### [PROBLEM TO SOLVE]
Using the entries that follow, report the number of lines that include the string "agent", without any other text.

### [RECORDS FOR THIS TASK]
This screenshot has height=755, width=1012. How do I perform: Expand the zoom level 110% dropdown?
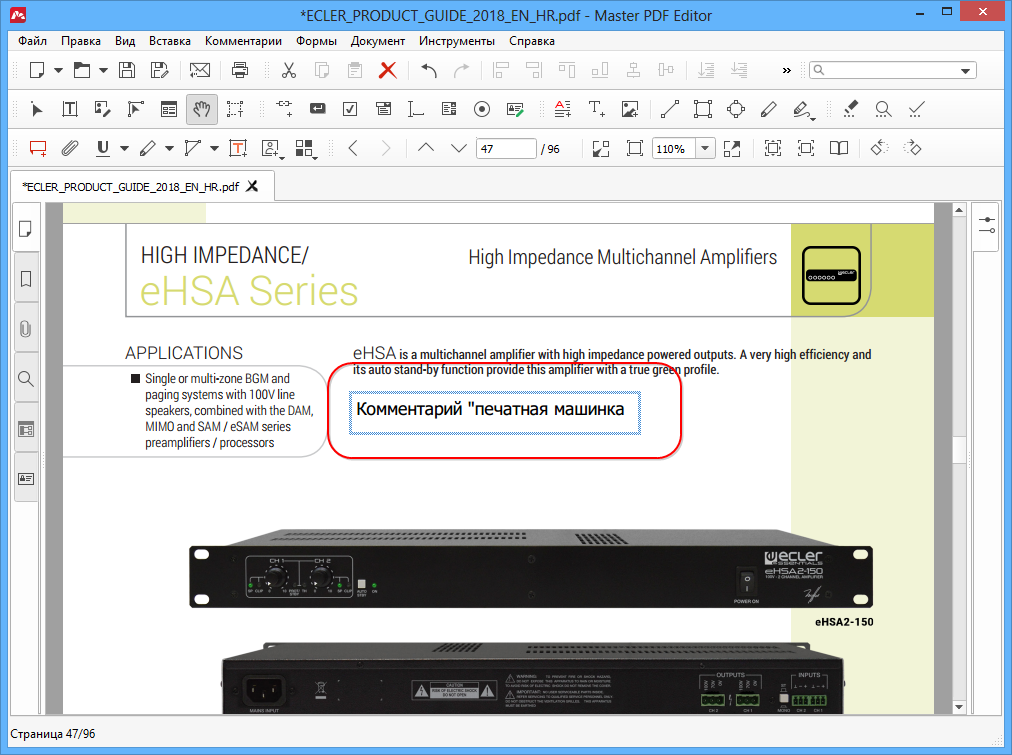(705, 148)
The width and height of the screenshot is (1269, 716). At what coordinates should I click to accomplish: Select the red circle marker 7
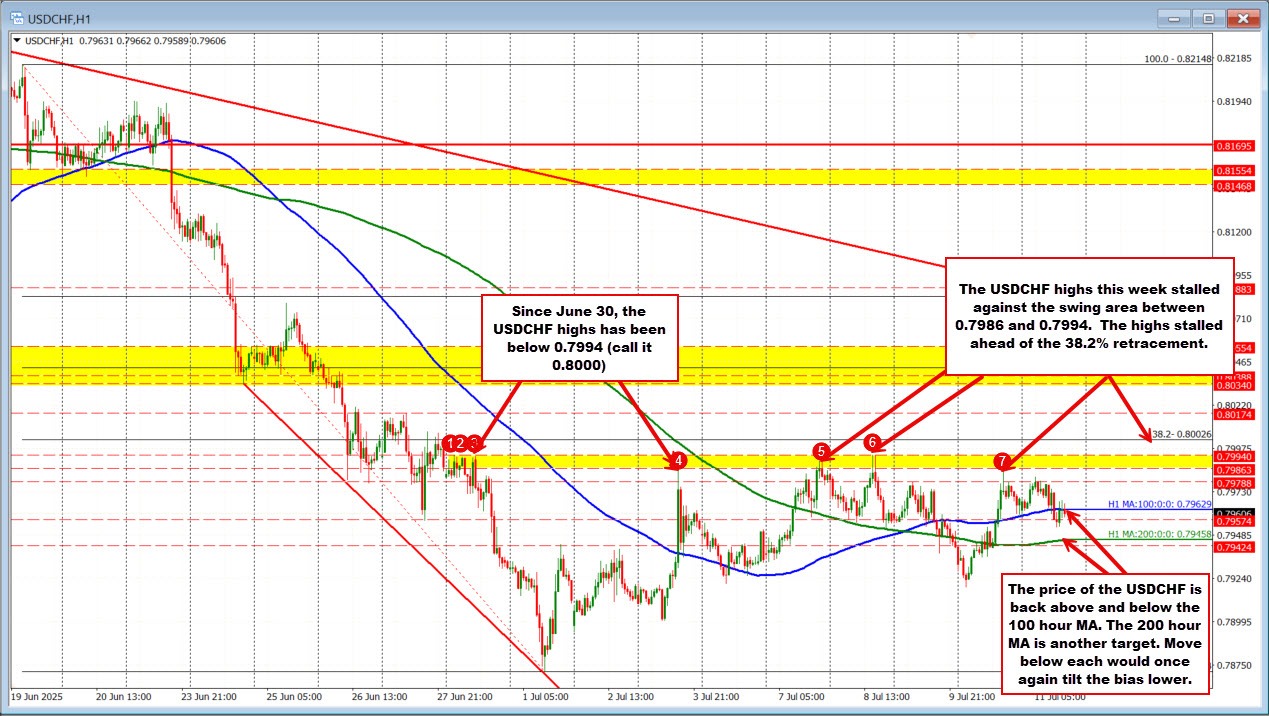tap(1002, 460)
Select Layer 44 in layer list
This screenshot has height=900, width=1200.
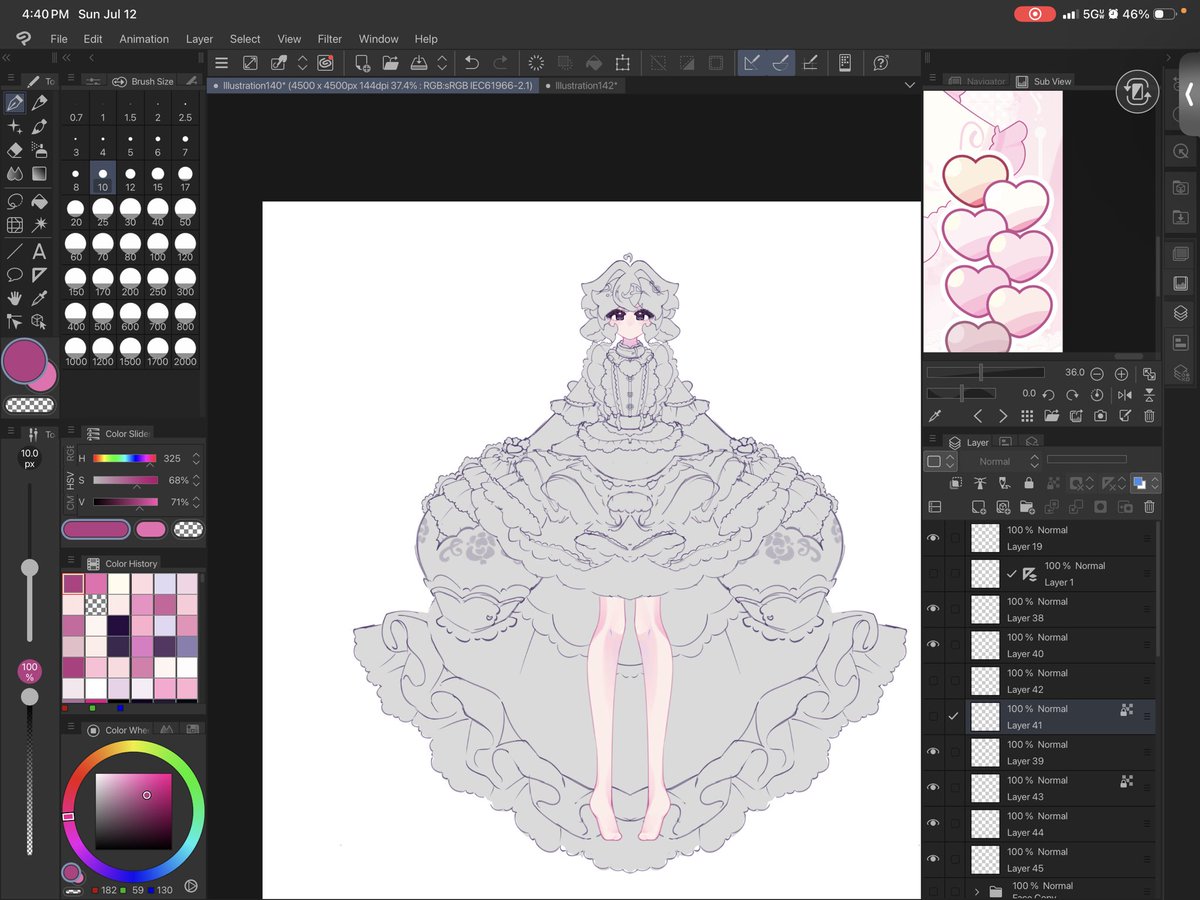[x=1061, y=824]
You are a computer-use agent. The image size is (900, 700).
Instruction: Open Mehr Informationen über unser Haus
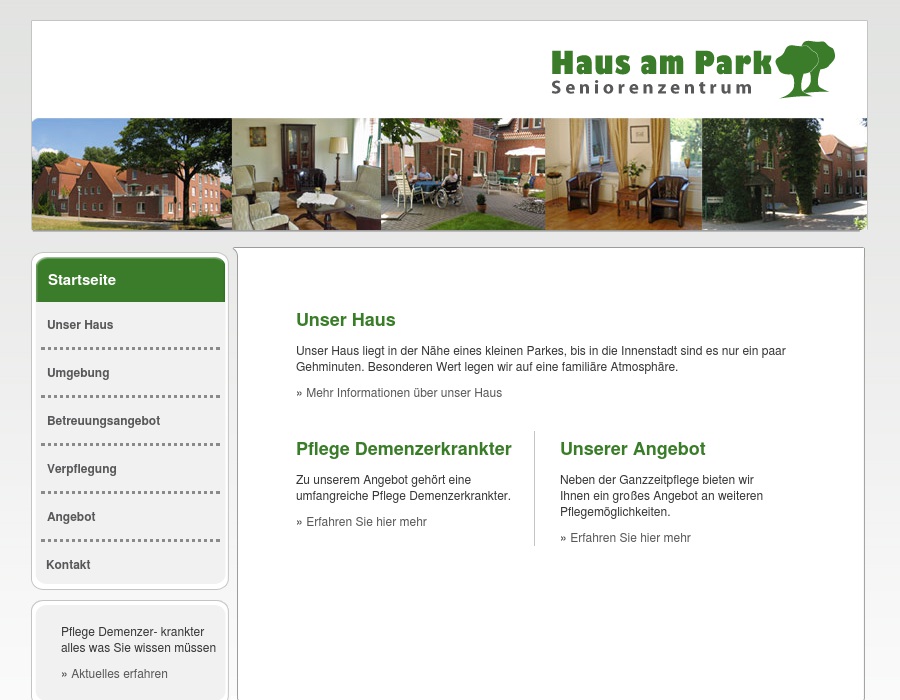(x=399, y=392)
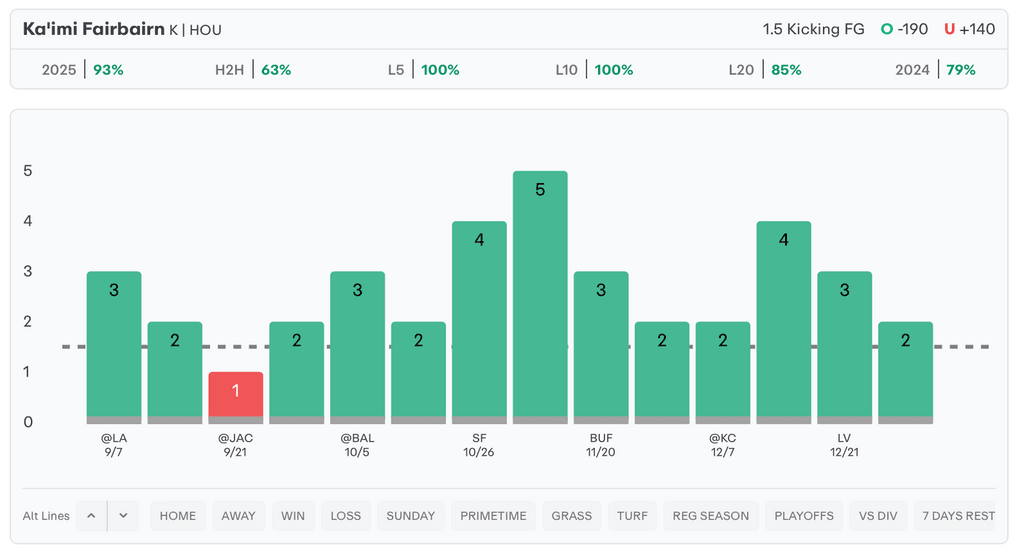Show PLAYOFFS games only
The height and width of the screenshot is (558, 1024).
[804, 516]
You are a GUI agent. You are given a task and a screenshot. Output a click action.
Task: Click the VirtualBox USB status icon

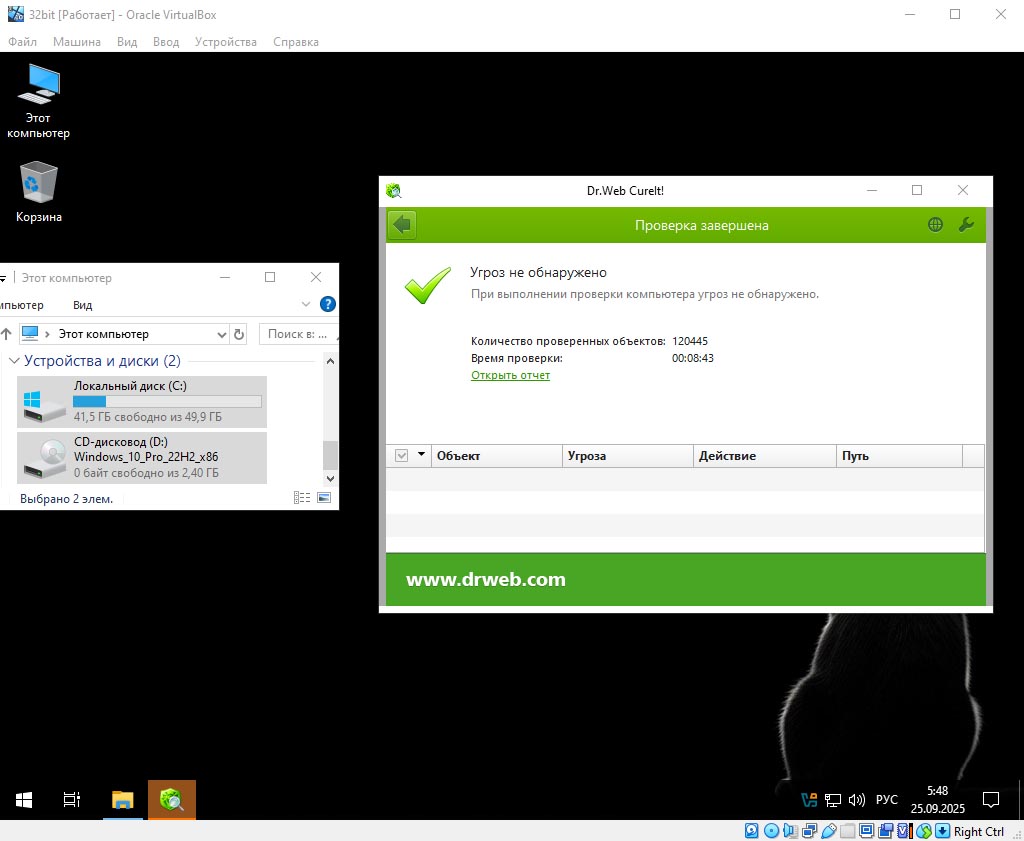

### [YOUR SOLUTION]
2